Rampant speculation in 2008 was driving up the cost of beans. When the minimum wage was last set, Honduras had the most expensive canasta basica in all of Central America.
When he set a new minimum wage in December 2008, Manuel Zelaya explicitly placed it at 500 lempiras less than what it would cost a worker to buy the components of the canasta basica at that time.
Yet the claim being made today is that the canasta basica costs a fraction of its 2008 price, a claim that if true, would justify (in some measure) a lower minimum wage. How is this estimate being produced?
COHEP says the canasta basica cost is about 4,400 lempiras per month, basing their estimate on pricing the goods at the Tegucigalpa government-subsidized supermarket called Banasupro and the wholesale market in Tegucigalpa. This is well under the current minimum wage of 5,500 lempiras.
The workers unions, in contrast, suggest the canasta basica costs about 6,300 lempiras a month in the stores where their employees actually typically shop. The difference between the two sides comes to about $100 (US) a month.
The Instituto Nacional de Estadistica (INE) calculates the prices of the constituents of the canasta basica in a quite different manner from that used by COHEP. INE collects prices from six retail markets in a specific city, for a given week, as well as in seven supermarkets, 46 pulperias and two farmer's markets in the same city, and for each category calculates an average price. These four averages are then averaged to get a price for a given item in the canasta basica. You can find the weekly price reports for 2006 to 2008 for several cities on the INE's website here.
The Banco Central de Honduras then use these prices and applies them to a standard amount of each item sufficient to feed a family of six for a month, and calculates the cost of the canasta basica.
What COHEP did, in contrast, is go to a wholesale food market and to a government subsidized supermarket, a disingenuous selection of prices that systematically profoundly underestimates the real cost of the canasta basica.
Current INE estimates, and in fact, any of those for 2009-2010, are not available online. But one thing is clear: proposing a minimum wage based on low prices very few Hondurans will actually be able to obtain would make the minimum wage something far different from a living wage.
La Prensa noted in August that, in general, prices have continued to increase throughout all of 2009 and 2010. Bean prices increased $0.80 a pound just in the month of August, largely due to speculation. Vegetable prices have increased rapidly as the persistent heavy rains damage field crops. To the extent that these prices are not reflected in neighboring Central American countries for the same commodities, and they are not, this indicates significant market price manipulation in Honduras.
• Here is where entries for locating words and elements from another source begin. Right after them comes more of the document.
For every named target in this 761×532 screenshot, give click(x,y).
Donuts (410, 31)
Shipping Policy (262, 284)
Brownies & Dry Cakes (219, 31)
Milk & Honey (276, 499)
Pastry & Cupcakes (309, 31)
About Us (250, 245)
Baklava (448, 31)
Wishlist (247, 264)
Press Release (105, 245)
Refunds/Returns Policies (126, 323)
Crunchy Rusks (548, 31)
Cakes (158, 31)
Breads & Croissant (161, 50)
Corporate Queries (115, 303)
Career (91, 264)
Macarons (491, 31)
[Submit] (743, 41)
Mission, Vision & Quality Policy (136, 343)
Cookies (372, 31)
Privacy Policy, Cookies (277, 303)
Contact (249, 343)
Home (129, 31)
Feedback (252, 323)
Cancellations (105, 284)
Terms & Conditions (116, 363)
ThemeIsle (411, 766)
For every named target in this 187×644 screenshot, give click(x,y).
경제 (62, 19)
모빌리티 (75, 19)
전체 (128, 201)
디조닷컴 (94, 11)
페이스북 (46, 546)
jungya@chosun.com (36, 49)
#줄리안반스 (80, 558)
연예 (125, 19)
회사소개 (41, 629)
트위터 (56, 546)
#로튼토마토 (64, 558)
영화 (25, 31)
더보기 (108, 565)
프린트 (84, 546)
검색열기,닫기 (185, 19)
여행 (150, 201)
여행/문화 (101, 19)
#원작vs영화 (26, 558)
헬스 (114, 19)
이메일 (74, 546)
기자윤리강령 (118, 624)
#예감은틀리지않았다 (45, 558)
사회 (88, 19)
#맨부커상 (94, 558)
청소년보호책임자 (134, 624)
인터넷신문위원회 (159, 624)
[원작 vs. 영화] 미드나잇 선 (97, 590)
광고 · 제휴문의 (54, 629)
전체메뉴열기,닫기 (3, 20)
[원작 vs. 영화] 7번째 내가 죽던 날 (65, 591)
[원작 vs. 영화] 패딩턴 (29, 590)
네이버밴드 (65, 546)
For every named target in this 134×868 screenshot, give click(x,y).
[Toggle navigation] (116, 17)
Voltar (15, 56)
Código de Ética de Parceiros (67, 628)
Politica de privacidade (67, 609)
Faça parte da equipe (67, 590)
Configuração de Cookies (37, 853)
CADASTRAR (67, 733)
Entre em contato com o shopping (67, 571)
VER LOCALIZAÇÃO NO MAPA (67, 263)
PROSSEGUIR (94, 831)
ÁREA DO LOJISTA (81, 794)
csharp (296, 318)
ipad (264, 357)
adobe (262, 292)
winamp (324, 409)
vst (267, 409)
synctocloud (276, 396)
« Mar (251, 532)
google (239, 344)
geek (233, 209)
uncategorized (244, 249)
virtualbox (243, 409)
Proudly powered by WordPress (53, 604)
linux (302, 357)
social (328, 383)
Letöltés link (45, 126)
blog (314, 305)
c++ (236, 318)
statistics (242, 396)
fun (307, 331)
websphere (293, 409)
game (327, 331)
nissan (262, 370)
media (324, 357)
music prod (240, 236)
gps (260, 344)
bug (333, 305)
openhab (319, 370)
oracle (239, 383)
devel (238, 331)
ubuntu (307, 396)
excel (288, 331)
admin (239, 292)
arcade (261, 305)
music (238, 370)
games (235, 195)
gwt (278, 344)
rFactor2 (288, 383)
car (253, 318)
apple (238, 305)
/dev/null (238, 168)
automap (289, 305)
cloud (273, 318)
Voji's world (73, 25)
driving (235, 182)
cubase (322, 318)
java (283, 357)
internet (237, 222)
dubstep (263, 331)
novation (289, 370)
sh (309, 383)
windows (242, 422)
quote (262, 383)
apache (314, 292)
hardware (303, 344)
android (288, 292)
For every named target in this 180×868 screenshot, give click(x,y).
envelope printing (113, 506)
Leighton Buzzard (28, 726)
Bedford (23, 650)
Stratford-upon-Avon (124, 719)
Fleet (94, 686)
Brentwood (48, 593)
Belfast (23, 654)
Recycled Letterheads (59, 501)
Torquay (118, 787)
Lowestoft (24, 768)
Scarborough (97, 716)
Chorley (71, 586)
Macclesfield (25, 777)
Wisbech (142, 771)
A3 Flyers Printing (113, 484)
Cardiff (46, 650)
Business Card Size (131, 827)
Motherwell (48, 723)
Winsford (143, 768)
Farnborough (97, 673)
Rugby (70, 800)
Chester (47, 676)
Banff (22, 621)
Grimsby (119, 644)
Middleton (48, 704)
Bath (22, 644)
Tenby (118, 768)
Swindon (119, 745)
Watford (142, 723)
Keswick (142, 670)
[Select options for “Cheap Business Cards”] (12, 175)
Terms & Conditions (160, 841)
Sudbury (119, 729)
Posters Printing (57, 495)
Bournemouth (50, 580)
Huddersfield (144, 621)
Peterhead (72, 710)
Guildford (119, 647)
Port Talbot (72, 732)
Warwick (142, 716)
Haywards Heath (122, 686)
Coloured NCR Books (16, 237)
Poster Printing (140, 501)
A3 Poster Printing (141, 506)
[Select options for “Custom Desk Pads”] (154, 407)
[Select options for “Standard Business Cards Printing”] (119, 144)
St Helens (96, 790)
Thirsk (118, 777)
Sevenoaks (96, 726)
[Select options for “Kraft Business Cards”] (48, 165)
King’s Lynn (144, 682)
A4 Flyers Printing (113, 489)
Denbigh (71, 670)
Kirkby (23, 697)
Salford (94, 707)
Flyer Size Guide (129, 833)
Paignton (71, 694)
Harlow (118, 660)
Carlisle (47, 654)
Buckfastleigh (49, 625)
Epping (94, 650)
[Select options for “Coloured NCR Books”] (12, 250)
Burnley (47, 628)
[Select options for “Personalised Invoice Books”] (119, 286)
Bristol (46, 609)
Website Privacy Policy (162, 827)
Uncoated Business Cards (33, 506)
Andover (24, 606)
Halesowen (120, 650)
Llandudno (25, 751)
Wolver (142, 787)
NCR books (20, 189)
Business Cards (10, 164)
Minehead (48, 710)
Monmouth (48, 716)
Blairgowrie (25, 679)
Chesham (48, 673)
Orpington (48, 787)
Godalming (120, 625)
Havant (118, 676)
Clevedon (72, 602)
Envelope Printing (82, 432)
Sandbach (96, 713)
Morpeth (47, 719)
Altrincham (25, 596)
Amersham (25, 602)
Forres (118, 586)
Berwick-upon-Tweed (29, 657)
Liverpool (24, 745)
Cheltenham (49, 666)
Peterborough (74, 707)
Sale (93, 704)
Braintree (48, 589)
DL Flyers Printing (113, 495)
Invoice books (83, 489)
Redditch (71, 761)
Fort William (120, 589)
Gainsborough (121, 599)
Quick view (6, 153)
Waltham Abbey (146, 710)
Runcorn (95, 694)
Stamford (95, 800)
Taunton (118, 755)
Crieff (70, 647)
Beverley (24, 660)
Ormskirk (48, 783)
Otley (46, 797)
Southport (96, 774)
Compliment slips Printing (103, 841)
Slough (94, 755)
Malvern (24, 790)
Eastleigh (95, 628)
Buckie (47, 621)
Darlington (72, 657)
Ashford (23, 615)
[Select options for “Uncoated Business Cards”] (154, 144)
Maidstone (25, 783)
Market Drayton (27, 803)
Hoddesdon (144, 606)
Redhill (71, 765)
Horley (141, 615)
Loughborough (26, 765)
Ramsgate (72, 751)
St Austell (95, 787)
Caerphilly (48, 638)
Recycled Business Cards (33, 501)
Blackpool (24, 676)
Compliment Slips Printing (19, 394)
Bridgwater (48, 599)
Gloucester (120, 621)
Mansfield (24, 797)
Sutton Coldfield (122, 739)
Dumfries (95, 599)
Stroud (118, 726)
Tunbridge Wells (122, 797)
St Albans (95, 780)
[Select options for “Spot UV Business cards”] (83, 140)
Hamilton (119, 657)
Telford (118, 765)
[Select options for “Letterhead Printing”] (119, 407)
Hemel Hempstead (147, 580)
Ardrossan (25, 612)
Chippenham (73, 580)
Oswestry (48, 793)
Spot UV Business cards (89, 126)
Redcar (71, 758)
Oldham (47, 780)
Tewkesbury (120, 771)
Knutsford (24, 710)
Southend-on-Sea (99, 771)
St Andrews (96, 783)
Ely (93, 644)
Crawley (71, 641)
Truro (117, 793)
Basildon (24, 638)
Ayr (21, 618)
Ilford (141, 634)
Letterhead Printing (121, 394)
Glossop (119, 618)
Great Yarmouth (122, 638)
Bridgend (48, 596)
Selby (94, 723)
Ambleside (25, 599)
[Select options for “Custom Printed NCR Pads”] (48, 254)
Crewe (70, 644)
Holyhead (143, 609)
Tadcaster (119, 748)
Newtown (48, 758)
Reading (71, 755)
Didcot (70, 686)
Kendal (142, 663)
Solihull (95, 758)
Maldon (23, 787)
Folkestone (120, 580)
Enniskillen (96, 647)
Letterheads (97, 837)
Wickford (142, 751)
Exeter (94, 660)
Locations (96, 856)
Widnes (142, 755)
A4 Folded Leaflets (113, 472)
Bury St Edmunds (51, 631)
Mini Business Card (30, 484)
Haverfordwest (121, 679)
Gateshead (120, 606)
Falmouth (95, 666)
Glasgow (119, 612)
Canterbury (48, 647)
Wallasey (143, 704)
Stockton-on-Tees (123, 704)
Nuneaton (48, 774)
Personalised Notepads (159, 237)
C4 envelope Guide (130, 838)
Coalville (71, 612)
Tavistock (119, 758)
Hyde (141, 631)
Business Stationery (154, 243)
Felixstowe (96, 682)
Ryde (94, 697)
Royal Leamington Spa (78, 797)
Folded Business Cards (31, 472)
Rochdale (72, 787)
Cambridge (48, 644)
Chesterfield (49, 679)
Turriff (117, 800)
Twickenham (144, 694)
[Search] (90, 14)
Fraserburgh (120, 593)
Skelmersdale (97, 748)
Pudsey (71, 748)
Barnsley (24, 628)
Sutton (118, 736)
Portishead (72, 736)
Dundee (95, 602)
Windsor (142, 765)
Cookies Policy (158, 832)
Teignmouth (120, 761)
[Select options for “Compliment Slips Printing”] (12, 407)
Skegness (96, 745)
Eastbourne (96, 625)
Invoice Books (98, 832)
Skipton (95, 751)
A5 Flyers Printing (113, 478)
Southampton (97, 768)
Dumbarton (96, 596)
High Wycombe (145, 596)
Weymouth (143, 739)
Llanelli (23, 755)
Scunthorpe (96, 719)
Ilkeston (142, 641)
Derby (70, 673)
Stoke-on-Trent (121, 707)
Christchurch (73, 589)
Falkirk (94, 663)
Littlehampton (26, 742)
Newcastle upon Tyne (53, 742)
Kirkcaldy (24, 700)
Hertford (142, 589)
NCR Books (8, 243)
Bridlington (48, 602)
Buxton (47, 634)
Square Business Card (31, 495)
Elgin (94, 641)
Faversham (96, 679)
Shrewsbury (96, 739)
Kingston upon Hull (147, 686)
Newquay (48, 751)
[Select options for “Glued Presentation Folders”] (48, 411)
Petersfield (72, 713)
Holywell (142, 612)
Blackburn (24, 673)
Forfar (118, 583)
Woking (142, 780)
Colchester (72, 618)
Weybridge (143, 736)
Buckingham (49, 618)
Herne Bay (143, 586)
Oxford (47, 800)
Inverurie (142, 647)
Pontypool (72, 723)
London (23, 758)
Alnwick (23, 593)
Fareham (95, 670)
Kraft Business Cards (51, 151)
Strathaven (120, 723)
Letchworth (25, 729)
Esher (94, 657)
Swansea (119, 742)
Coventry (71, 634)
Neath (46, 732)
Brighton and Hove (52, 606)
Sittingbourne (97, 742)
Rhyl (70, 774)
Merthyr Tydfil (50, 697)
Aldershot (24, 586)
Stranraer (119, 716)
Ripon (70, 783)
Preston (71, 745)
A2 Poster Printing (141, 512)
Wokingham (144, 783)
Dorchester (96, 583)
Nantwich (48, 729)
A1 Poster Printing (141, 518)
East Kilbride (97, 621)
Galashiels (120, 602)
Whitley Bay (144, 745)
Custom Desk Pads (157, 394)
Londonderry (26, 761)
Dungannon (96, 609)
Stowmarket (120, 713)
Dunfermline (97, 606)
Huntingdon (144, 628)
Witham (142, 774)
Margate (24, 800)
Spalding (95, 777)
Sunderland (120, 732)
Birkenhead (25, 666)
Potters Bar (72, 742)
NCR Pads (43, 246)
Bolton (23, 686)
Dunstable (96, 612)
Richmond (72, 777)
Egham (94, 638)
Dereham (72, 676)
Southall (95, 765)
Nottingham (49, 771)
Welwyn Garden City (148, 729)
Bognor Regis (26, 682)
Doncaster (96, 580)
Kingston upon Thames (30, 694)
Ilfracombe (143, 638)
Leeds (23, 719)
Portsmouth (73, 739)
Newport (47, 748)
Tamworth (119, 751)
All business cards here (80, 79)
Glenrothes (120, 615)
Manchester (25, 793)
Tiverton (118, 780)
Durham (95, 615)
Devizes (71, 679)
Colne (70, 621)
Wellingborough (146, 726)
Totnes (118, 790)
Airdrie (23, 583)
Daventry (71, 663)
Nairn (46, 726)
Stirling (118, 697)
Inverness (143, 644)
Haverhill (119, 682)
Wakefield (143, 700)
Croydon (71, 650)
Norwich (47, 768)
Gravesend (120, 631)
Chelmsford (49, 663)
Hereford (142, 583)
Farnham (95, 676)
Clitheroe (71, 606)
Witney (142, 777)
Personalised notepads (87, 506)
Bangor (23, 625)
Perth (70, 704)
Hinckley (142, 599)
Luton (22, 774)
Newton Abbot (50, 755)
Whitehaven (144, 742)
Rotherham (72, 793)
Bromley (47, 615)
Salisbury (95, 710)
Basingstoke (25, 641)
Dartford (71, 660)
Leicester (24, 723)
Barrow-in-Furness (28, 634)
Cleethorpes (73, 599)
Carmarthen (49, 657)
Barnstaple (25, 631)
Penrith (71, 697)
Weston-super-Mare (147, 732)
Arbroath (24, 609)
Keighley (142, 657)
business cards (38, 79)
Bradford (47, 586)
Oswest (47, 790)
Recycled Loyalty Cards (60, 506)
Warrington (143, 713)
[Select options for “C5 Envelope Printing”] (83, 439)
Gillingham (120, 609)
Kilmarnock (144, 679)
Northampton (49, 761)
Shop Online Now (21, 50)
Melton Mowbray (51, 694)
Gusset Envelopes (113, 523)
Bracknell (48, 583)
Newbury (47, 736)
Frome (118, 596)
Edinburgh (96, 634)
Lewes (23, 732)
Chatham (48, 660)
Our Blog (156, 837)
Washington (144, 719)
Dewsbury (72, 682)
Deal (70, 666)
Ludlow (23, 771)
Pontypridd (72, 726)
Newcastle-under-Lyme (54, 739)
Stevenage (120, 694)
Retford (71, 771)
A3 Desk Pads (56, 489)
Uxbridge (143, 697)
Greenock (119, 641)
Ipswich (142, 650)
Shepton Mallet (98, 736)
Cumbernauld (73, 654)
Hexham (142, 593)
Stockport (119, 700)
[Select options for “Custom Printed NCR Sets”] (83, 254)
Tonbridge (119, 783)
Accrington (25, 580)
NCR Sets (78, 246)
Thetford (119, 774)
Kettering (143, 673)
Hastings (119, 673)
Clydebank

When Porfirio Lobo Sosa was sworn in in January, 72 percent of Hondurans lived in households that didn't have access to even the canasta basica according to a European Union study, creating a serious food security problem for Honduras. That's 5.7 million people. A further 1.5 million Hondurans lived in households that earned enough to pay for the canasta basica every month, but not enough to afford housing, health care, transportation, education, etc. That leaves just 800,000 people in Honduras, according to the study, in households with incomes that adequately support them.
And that is what is at stake in the current negotiation, if we step back and think about how wages affect people's ability to survive.